Rabu 10 Feb 2016 14:36 WIB

'Harus Ada Lembaga Sensor Buku Anak'

Rep: Lintar Satria Zulfikar/ Red: Ani Nursalikah
Anak membaca buku (ilustrasi).
Foto: Republika/Prayogi
Anak membaca buku (ilustrasi).

REPUBLIKA.CO.ID, JAKARTA-- Peneliti Gender dan Seks Universitas Indonesia Gabriella Devi Benedicta mengatakan heboh buku mewarnai yang tercantum kalimat pornografi di media sosial disebabkan tidak adanya lembaga sensor terhadap buku anak.

"Harus ada lembaga sensor untuk buku anak, Karena Kemendiknas cuma untuk buku sekolahan," katanya, Rabu (10/2).

Ia mengatakan buku anak harus dikontrol karena harus bersifat edukatif. Selain itu, hal tersebut membuktikan pentingnya kendali orang tua menyeleksi buku anak.

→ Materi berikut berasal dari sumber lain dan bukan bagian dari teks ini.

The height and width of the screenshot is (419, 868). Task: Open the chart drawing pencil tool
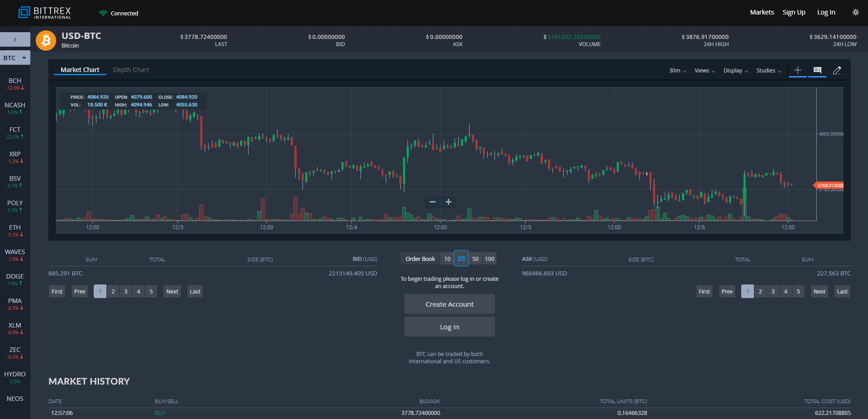[x=837, y=70]
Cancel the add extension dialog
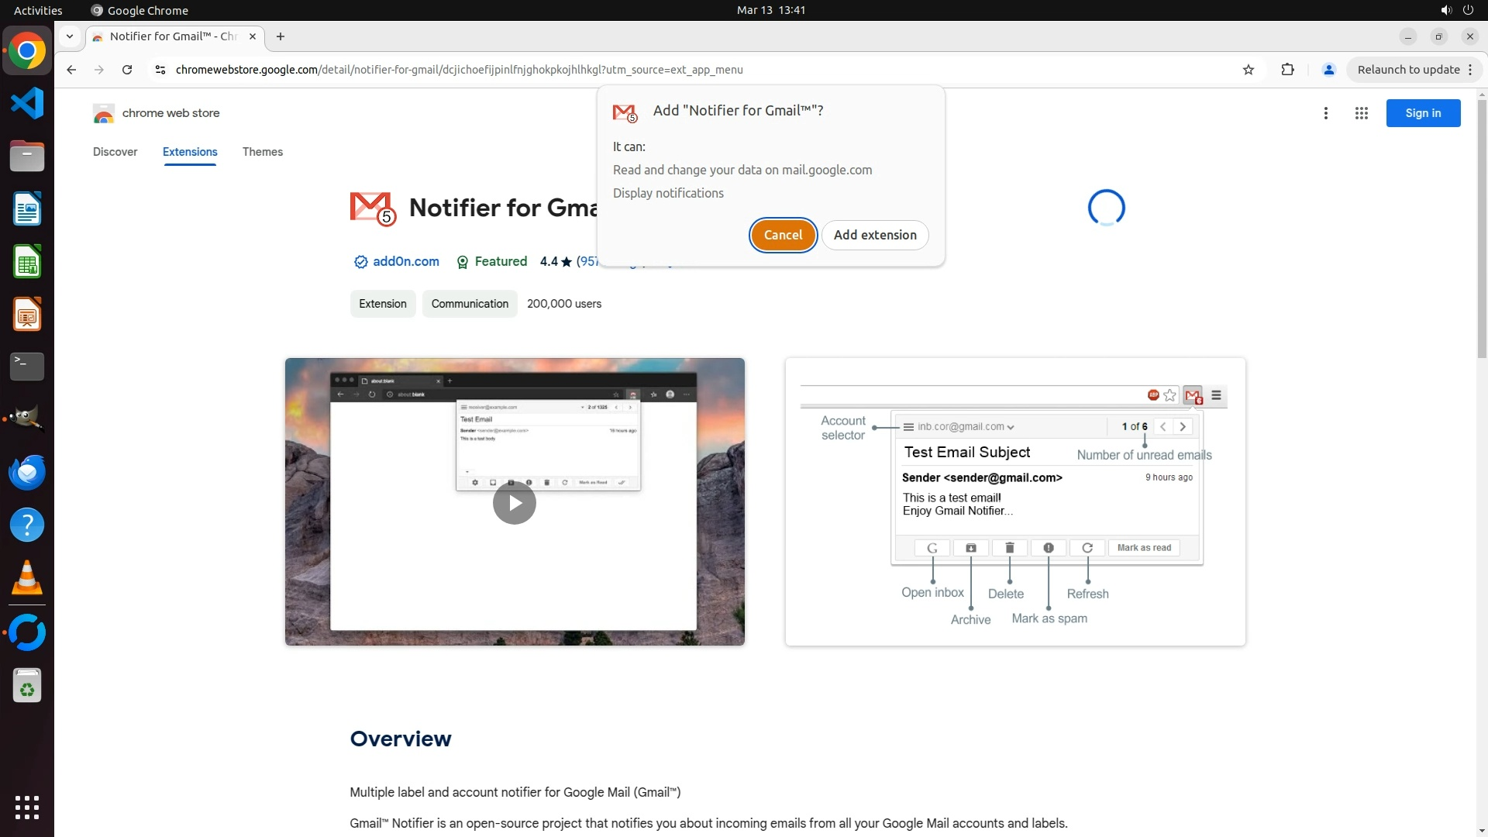Viewport: 1488px width, 837px height. click(x=783, y=235)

Ia mengatakan orang tua tidak bisa asal beli buku untuk anak-anak. Orang tua harus melihat konten buku untuk anak-anak mereka.

Devi mengatakan adanya pengawasan orang tua ini tidak berarti penerbit lepas tangan dengan kasus ini. Penerbit juga harus disanksi karena kasus ini.

Menurut Devi, kalimat-kalimat provokatif yang mengarah pada pornografi dalam buku mewarnai bukan bagian dari pendidikan seks. Ia mengatakan dalam pendidikan seks media yang digunakan harus lebih edukatif.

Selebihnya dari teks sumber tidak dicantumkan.